** begin RECORDS SUPPLIED **
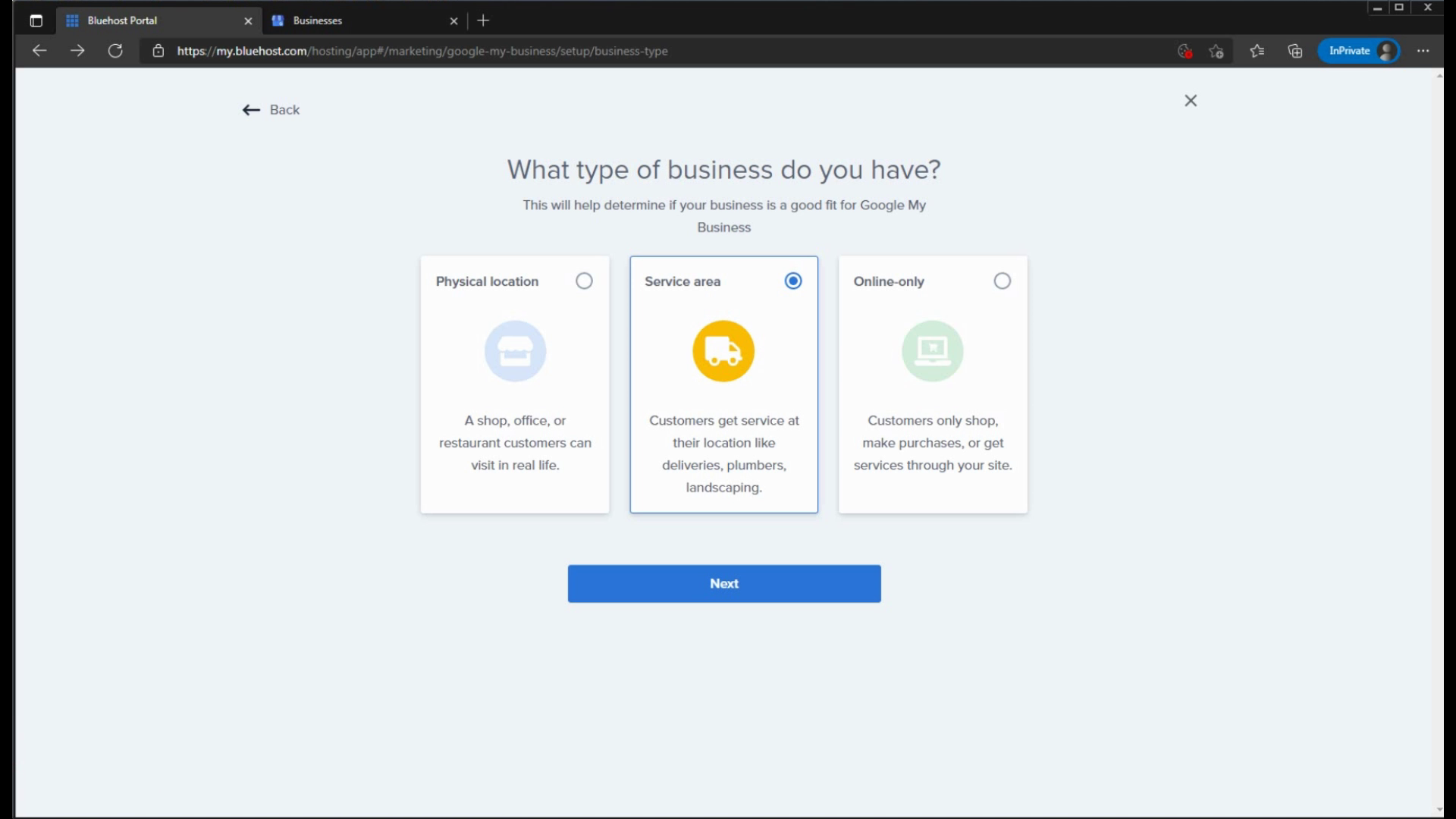This screenshot has width=1456, height=819.
Task: Close the setup dialog with X
Action: [x=1191, y=101]
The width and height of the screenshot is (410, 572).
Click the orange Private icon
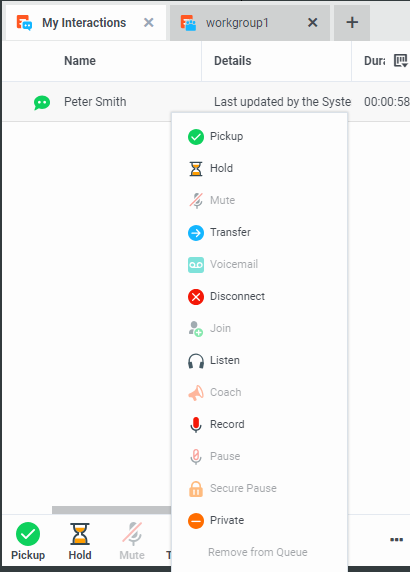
** end RECORDS SUPPLIED **
STATED TASK: Arrange every line of the material above as a numbered list. Omit blank lines and leave the pictures out.

OUTPUT OF THE TASK:
1. This screenshot has width=1456, height=819.
2. Task: Close the setup dialog with X
3. Action: [x=1191, y=101]
4. The width and height of the screenshot is (410, 572).
5. Click the orange Private icon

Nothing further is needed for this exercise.